Holly Kaess was a preschool teacher for 10 years, then an at-home mom for eight years. Her youngest child was born with tracheomalacia. “It’s basically a floppy airway,” Klaess explained. “We spent a lot of time in the emergency room and in and out of the hospital with her. That’s where I got introduced to respiratory therapy.”
Kaess’s daughter eventually outgrew her tracheal problem, and Klaess decided to go back to school. With a lifelong love of science and firsthand experience, respiratory therapy was a logical choice. “I’ve always been interested in medicine — when I went through the problems with my daughter, I got a passion for it. I’m able to understand things from the medical side, but also to be empathetic with people because I’ve been there,” she said.
Kaess chose the Respiratory Care baccalaureate program at St. Catherine University . “I love having a four-year degree.
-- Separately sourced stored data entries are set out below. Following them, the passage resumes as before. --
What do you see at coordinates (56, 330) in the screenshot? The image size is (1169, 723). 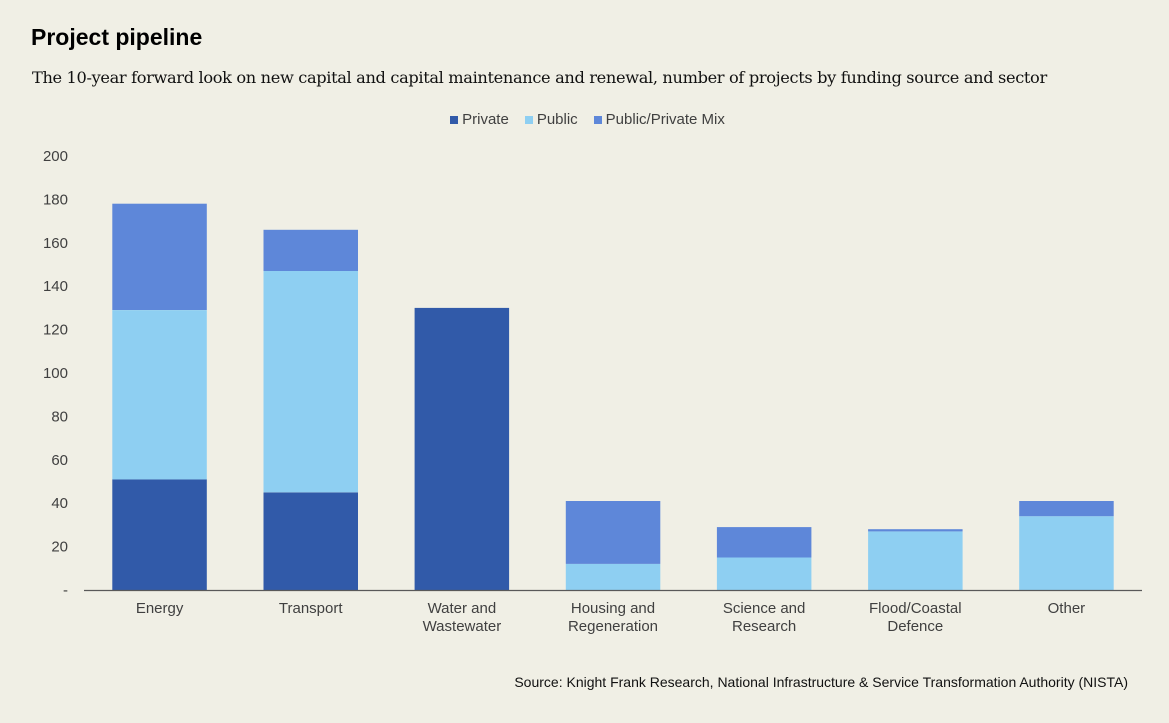 I see `y-tick-label: 120` at bounding box center [56, 330].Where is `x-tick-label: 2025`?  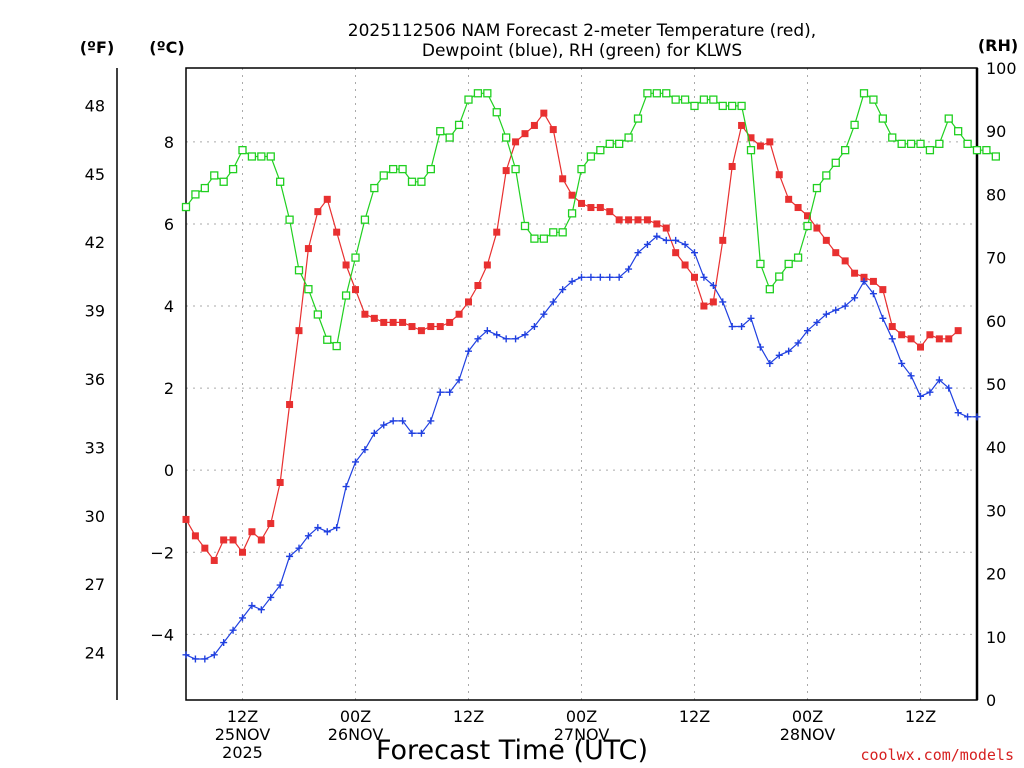 x-tick-label: 2025 is located at coordinates (242, 752).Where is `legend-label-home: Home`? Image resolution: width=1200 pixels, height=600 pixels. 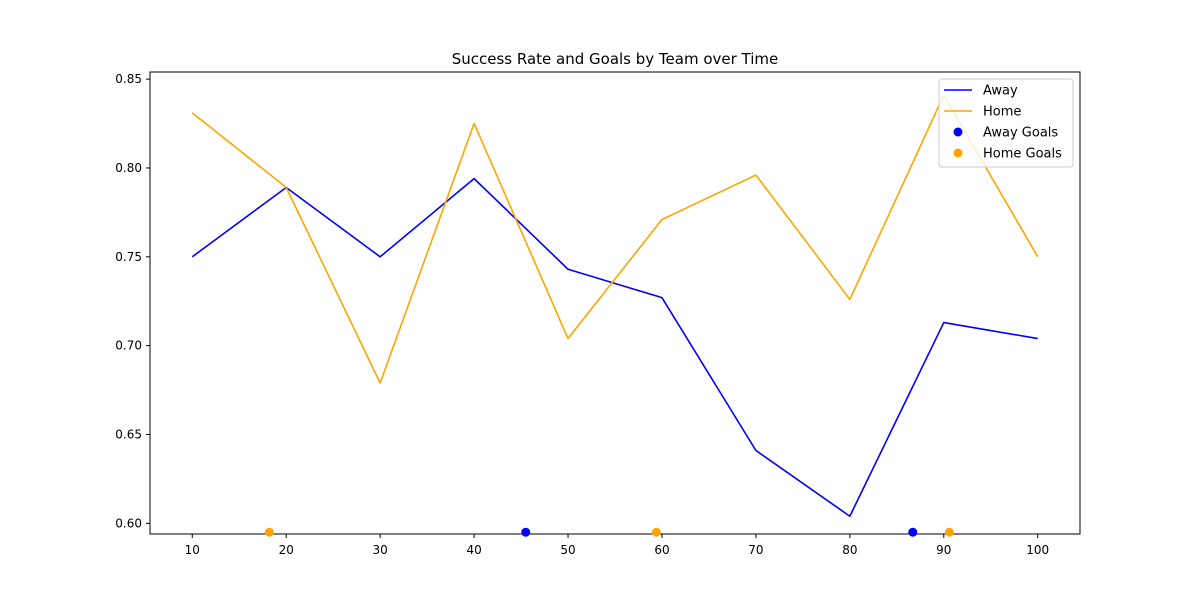 legend-label-home: Home is located at coordinates (1002, 112).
I wanted to have that door open to me. It’s just a phenomenal program. You get exposure to everything from neonatal to pediatrics to adults to pulmonary function testing to home care. You do clinicals in all those areas. By the time you graduate, you gravitate to what works for you,” she said.
What area of respiratory care did you gravitate to?
I work in the critical care unit of a hospital — the ICU. I work with all of the life support equipment. When the physician prescribes medication, I administer it through the ventilators. I maintain airways. I’m also on the code team — the person bagging the patient, maintaining the airway, helping intubate. If there’s a trauma, we go to the emergency room, we have to do back up, assess the patient, maintain the airway. I do a lot of CPR. We do a lot of education. There are CRTs who work with the medical team when patients are stabilized and on the floors. They do a lot of asthma education, explaining medication, how to follow the regimen, what might be triggering asthma, when to call the doctor. For patients with cystic fibrosis, we make sure they’re following up and being compliant with their treatment program.
Is there a demand for Certified Respiratory Therapists?
I graduated in May, and by March I’d had four job offers. One I hadn’t even applied to. When you do all those clinicals, it’s like an interview. You may have a month or two at one hospital. They’re watching you. You have two years of getting your name out there.
What was it like to change careers after being an at-home mom?
It was very intimidating going back, but I had so much support from the program. My husband has been phenomenal. My kids have been great. I graduated summa cum laude and was nominated for commencement speech. I felt really honored to have accomplished that.
Is it a high-stress career?
You’ve got to weigh the good with the bad. It’s very difficult when you have to terminate life support. It’s never going to be easy. But for every one bad thing that happens, there are 10 miracles. There are patients that you don’t think will survive, and they make a great recovery and have no long-term effects. When they come in, you’re doing CPR and afraid there is going to be a brain injury, and a week later you’re talking to them. That’s pretty amazing.